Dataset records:

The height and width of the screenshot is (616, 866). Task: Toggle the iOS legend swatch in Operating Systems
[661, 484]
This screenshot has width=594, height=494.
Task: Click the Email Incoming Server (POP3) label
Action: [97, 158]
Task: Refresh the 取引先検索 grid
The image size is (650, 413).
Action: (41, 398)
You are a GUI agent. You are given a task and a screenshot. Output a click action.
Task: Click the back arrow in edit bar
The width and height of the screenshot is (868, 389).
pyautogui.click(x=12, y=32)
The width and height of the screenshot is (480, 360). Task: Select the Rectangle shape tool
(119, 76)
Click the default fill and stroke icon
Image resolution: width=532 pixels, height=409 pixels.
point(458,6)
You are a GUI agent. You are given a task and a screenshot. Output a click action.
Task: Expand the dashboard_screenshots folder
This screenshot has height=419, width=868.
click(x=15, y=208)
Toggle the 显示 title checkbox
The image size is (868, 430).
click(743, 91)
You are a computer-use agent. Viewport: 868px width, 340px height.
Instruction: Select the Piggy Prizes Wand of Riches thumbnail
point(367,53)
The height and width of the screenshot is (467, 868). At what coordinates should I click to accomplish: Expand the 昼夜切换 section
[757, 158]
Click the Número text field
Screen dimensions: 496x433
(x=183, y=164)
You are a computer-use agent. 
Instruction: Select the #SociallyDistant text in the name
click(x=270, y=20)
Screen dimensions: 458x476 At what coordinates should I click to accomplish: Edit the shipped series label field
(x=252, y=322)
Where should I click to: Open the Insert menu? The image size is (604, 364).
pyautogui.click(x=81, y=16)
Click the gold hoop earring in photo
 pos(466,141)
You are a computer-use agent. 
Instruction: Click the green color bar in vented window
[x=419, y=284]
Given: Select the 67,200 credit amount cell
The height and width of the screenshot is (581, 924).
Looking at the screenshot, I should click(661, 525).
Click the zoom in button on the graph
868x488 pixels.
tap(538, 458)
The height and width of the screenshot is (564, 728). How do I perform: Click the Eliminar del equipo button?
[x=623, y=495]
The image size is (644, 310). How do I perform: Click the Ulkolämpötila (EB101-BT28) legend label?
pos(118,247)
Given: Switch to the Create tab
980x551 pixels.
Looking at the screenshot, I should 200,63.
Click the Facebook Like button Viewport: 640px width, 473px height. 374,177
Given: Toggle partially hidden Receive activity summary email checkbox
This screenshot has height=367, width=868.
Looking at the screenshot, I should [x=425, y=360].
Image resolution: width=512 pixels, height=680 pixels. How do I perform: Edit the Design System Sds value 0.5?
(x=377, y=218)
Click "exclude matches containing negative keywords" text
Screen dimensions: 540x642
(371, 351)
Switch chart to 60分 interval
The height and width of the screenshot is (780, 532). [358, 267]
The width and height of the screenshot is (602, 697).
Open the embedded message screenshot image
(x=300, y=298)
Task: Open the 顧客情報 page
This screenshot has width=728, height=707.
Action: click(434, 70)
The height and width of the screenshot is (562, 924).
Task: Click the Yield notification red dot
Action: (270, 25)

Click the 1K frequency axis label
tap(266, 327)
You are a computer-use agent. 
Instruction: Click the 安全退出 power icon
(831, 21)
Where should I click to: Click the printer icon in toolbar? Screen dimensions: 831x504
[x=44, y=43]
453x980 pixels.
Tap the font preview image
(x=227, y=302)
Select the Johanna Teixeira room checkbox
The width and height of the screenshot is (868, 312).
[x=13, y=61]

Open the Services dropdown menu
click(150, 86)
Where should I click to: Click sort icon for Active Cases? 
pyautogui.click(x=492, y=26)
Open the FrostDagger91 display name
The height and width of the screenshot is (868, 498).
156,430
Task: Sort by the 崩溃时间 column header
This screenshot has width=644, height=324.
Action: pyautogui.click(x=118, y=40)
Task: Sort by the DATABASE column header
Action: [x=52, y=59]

◆ REQUIREMENT
Each line of the data must be written out exactly as it appears.

◆ TASK OUTPUT
The height and width of the screenshot is (616, 866). Task: Toggle the iOS legend swatch in Operating Systems
[661, 484]
This screenshot has width=594, height=494.
Task: Click the Email Incoming Server (POP3) label
Action: [97, 158]
Task: Refresh the 取引先検索 grid
The image size is (650, 413).
Action: (41, 398)
You are a GUI agent. You are given a task and a screenshot. Output a click action.
Task: Click the back arrow in edit bar
The width and height of the screenshot is (868, 389).
pyautogui.click(x=12, y=32)
The width and height of the screenshot is (480, 360). Task: Select the Rectangle shape tool
(119, 76)
Click the default fill and stroke icon
Image resolution: width=532 pixels, height=409 pixels.
point(458,6)
You are a GUI agent. You are given a task and a screenshot. Output a click action.
Task: Expand the dashboard_screenshots folder
This screenshot has height=419, width=868.
click(x=15, y=208)
Toggle the 显示 title checkbox
The image size is (868, 430).
click(743, 91)
You are a computer-use agent. Viewport: 868px width, 340px height.
Instruction: Select the Piggy Prizes Wand of Riches thumbnail
point(367,53)
The height and width of the screenshot is (467, 868). At what coordinates should I click to accomplish: Expand the 昼夜切换 section
[757, 158]
Click the Número text field
Screen dimensions: 496x433
(x=183, y=164)
You are a computer-use agent. 
Instruction: Select the #SociallyDistant text in the name
click(x=270, y=20)
Screen dimensions: 458x476 At what coordinates should I click to accomplish: Edit the shipped series label field
(x=252, y=322)
Where should I click to: Open the Insert menu? The image size is (604, 364).
pyautogui.click(x=81, y=16)
Click the gold hoop earring in photo
 pos(466,141)
You are a computer-use agent. 
Instruction: Click the green color bar in vented window
[x=419, y=284]
Given: Select the 67,200 credit amount cell
The height and width of the screenshot is (581, 924).
Looking at the screenshot, I should click(661, 525).
Click the zoom in button on the graph
868x488 pixels.
tap(538, 458)
The height and width of the screenshot is (564, 728). How do I perform: Click the Eliminar del equipo button?
[x=623, y=495]
The image size is (644, 310). How do I perform: Click the Ulkolämpötila (EB101-BT28) legend label?
pos(118,247)
Given: Switch to the Create tab
980x551 pixels.
Looking at the screenshot, I should 200,63.
Click the Facebook Like button Viewport: 640px width, 473px height. 374,177
Given: Toggle partially hidden Receive activity summary email checkbox
This screenshot has height=367, width=868.
Looking at the screenshot, I should [x=425, y=360].
Image resolution: width=512 pixels, height=680 pixels. How do I perform: Edit the Design System Sds value 0.5?
(x=377, y=218)
Click "exclude matches containing negative keywords" text
Screen dimensions: 540x642
(371, 351)
Switch chart to 60分 interval
The height and width of the screenshot is (780, 532). [358, 267]
The width and height of the screenshot is (602, 697).
Open the embedded message screenshot image
(x=300, y=298)
Task: Open the 顧客情報 page
This screenshot has width=728, height=707.
Action: click(434, 70)
The height and width of the screenshot is (562, 924).
Task: Click the Yield notification red dot
Action: (270, 25)

Click the 1K frequency axis label
tap(266, 327)
You are a computer-use agent. 
Instruction: Click the 安全退出 power icon
(831, 21)
Where should I click to: Click the printer icon in toolbar? Screen dimensions: 831x504
[x=44, y=43]
453x980 pixels.
Tap the font preview image
(x=227, y=302)
Select the Johanna Teixeira room checkbox
The width and height of the screenshot is (868, 312).
[x=13, y=61]

Open the Services dropdown menu
click(150, 86)
Where should I click to: Click sort icon for Active Cases? 
pyautogui.click(x=492, y=26)
Open the FrostDagger91 display name
The height and width of the screenshot is (868, 498).
156,430
Task: Sort by the 崩溃时间 column header
This screenshot has width=644, height=324.
Action: pyautogui.click(x=118, y=40)
Task: Sort by the DATABASE column header
Action: [x=52, y=59]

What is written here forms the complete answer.